(Moscou) Une association russe LGBT a évoqué samedi un « danger de mort » après l’arrestation cette semaine de deux hommes et leur transport dans des conditions troubles vers la Tchétchénie, réputée pour sa persécution des homosexuels.

Salekh Magamadov et Ismaïl Issaev ont été appréhendés par les forces de l’ordre jeudi à Nijni Novgorod, dans l’ouest de la Russie, a indiqué l’ONG « LGBT Set ».

Après deux jours sans connaître leur localisation, l’association a confirmé samedi à l’AFP que les deux hommes se trouvaient désormais dans un commissariat de la ville de Goudermes, en Tchétchénie, à 1700 kilomètres plus au sud.

« Ils sont fatigués et effrayés.
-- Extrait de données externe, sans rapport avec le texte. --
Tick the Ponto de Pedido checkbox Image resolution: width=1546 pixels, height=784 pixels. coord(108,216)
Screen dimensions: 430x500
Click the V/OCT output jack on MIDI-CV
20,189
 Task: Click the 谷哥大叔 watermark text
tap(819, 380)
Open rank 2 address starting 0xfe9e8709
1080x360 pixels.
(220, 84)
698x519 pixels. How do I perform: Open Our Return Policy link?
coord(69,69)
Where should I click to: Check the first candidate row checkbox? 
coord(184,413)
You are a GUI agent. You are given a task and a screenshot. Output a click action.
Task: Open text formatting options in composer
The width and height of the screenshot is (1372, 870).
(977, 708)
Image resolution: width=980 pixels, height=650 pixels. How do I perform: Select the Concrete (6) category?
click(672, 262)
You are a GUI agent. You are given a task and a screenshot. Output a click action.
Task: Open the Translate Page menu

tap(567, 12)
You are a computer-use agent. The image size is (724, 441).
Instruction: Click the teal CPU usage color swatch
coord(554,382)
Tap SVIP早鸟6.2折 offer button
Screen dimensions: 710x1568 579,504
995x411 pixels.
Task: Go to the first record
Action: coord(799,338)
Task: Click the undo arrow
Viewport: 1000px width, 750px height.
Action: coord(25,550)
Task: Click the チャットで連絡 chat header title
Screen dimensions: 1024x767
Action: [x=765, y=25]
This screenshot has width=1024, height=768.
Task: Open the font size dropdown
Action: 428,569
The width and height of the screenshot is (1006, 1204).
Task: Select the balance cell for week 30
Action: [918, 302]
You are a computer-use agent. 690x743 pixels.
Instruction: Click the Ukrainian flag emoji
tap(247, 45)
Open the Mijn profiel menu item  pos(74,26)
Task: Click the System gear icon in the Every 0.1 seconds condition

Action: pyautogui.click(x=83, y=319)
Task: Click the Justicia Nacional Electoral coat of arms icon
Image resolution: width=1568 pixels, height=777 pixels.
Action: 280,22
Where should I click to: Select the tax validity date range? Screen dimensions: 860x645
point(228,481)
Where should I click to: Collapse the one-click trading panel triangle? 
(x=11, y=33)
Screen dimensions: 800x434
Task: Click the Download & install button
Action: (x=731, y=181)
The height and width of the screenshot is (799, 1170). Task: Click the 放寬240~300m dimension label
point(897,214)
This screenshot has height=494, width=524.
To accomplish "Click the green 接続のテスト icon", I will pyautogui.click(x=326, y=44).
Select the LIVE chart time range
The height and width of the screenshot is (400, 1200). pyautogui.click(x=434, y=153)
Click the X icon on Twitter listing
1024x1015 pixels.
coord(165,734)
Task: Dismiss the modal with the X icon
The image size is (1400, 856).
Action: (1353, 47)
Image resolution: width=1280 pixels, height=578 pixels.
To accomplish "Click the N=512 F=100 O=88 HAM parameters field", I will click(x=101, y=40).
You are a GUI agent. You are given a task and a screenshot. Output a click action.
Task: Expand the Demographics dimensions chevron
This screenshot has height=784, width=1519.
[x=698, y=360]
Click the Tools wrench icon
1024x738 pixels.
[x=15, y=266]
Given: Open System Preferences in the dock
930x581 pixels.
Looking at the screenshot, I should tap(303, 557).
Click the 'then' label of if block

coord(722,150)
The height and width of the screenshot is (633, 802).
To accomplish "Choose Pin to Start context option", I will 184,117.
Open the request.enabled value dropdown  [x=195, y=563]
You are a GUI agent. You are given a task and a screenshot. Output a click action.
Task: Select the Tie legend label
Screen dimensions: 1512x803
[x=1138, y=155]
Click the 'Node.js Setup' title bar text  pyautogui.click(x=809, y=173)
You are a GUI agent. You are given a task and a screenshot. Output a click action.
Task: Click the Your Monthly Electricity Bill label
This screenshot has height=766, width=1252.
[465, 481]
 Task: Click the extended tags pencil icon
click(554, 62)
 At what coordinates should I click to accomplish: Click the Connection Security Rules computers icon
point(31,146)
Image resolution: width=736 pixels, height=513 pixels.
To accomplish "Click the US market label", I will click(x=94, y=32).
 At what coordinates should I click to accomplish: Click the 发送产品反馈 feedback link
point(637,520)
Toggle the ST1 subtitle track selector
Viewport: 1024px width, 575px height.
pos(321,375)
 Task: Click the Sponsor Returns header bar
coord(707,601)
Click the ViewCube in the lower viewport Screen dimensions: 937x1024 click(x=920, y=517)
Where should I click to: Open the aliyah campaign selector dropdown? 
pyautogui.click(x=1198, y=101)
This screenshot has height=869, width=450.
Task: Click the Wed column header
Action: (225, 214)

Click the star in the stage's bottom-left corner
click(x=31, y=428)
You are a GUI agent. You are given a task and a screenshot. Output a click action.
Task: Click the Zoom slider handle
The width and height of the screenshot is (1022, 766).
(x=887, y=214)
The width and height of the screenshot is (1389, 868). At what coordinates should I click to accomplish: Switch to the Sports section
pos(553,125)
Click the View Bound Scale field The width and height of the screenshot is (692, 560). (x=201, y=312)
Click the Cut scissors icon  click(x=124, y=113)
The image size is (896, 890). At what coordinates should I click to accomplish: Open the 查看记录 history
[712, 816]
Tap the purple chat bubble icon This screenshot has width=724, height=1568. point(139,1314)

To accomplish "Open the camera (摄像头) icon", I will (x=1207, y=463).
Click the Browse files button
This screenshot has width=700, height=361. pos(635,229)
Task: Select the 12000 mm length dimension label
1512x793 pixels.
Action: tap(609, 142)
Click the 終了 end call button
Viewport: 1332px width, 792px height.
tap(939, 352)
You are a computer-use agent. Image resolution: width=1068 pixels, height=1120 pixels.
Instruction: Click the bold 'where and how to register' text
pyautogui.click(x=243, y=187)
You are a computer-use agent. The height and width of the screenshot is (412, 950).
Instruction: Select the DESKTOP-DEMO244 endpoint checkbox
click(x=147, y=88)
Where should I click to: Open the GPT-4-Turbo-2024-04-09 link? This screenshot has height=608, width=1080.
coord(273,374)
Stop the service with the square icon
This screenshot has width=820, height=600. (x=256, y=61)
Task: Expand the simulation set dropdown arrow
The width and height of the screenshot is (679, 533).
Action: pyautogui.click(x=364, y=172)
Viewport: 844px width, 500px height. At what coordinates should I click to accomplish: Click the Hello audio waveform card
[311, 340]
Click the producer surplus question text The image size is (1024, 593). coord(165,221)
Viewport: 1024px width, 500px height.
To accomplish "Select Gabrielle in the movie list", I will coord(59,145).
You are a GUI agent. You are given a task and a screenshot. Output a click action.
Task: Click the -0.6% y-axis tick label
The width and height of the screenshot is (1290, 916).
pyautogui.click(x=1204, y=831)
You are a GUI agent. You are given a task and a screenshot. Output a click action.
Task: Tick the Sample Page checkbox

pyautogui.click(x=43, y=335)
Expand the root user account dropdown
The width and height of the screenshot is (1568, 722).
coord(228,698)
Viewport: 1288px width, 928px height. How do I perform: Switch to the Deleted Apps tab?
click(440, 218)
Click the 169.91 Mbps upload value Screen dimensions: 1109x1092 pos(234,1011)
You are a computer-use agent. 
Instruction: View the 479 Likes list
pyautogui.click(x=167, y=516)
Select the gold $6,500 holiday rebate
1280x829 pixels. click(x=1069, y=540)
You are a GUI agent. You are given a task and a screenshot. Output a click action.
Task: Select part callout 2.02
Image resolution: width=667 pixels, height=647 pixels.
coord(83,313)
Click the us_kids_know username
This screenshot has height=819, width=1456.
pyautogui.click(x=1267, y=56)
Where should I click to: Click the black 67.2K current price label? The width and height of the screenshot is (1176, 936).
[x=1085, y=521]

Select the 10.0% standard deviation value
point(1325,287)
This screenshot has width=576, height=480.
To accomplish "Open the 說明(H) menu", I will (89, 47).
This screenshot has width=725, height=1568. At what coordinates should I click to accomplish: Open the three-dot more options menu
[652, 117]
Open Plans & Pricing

Pendant tout ce temps, on a fait pression sur eux pour qu’ils refusent de faire appel à un avocat », a indiqué l’ONG.

« Notre avocat sur place attend l’interrogatoire et essaye de comprendre les raisons de ces arrestations », a poursuivi cette source.

Selon « LGBT Set », ils ont dit avoir été interpellés par les services de sécurité (FSB), mais leur avocat n’a pu confirmer cette information.

Un porte-parole de l’ONG, Tim Bestsvet, a affirmé à l’AFP que les deux hommes, dont l’un est mineur, sont « en danger de mort ».

« Il y a eu des précédents quand des proches ramenaient en Tchétchénie des personnes que nous avions évacuées puis ces personnes mourraient ou étaient sans doute assassinées », a indiqué M. Bestsvet.

Il a précisé que les deux hommes avaient été évacués hors de Tchétchénie avec l’aide de son ONG en juillet 2020.

Au printemps de la même année, ils avaient été arrêtés par la police tchétchène et accusés d’être les modérateurs d’une chaîne d’opposition sur la messagerie Telegram.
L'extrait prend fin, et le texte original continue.